_What is expected_
The data below is to be output in full, unchanged.

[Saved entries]

--- START ---

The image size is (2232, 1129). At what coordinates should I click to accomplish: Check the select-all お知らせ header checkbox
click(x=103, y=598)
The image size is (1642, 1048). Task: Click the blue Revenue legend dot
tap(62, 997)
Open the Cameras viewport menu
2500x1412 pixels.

--- END ---

_Response to this task_
The image size is (2232, 1129). At what coordinates should I click to accomplish: Check the select-all お知らせ header checkbox
click(x=103, y=598)
The image size is (1642, 1048). Task: Click the blue Revenue legend dot
tap(62, 997)
Open the Cameras viewport menu
2500x1412 pixels.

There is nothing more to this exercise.